The possible connection between the American Media anthrax attack and the hijackers surfaced when it was learned that the rental agent for the Delray Beach apartment was Gloria Irish, wife of the editor of the Sun, an AMI publication.

Sun photo editor Bob Stevens died on Oct. 5 of inhalation anthrax, and traces of anthrax were found on his computer keyboard and in a mailroom.

Separately, the owner of a Pompano Beach car rental company said he found a ``teaspoon'' of unidentified white powder in the trunk of a white 1995 Ford Escort that Atta rented twice -- once in August and again in September, returning it two days before the attacks.

``I don't know what [the powder] is,'' said Bradley G. Warrick, 48, owner of Warrick Rent-A-Car and Budget Truck Rental. ``I don't know if it's anything I need to be concerned about.''

The FBI had the car in custody for two weeks following the attacks. Since then, Warrick kept the car in storage without renting it.

Warrick said he did not report the discovery because he assumed the FBI had already analyzed the substance.

The FBI's Orihuela was surprised to hear of the discovery.
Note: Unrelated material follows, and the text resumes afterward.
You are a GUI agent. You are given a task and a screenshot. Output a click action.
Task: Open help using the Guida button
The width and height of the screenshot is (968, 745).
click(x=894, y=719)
``We were not called out on that,'' she said. ``I find it hard to believe.''

Technicians from the Environmental Protection Agency continued Sunday systematically to search for further traces of anthrax in the American Media building, which remains closed.

The EPA took an air sampling from the first floor, drawing air through a filter that was then sent Sunday afternoon to the Lantana outpost of the Maryland-based U.S. Army Medical Research Institute of Infectious Diseases, EPA spokesman Mark Merchant said.

The Lantana lab already concluded that there was no anthrax in the building's first-floor air ducts, and Merchant said the lab is expected to complete tests early this week on 100 swabs taken from various other areas on the building's first floor.

``We're going to continue further sampling of the second and third floors,'' Merchant said. ``It's hard to say how much longer it will take.''

A number of employees have expressed a desire to return to work in the building if health officials clear it, American Media spokesman Gerald McKelvey said.

The EPA also took 70 swabs throughout Palm Beach County's main post office on Summit Boulevard in West Palm Beach.

While preliminary tests there were negative, the four other Palm Beach mail facilities that handled the package sent to the Sun have tested positive for traces of anthrax, spokesman Tim O'Connor of the Palm Beach County Health Department said.

All five locations remain open.

A mail carrier at the Palm Beach Gardens post office noticed the letter, which was handwritten in block letters and had no return address.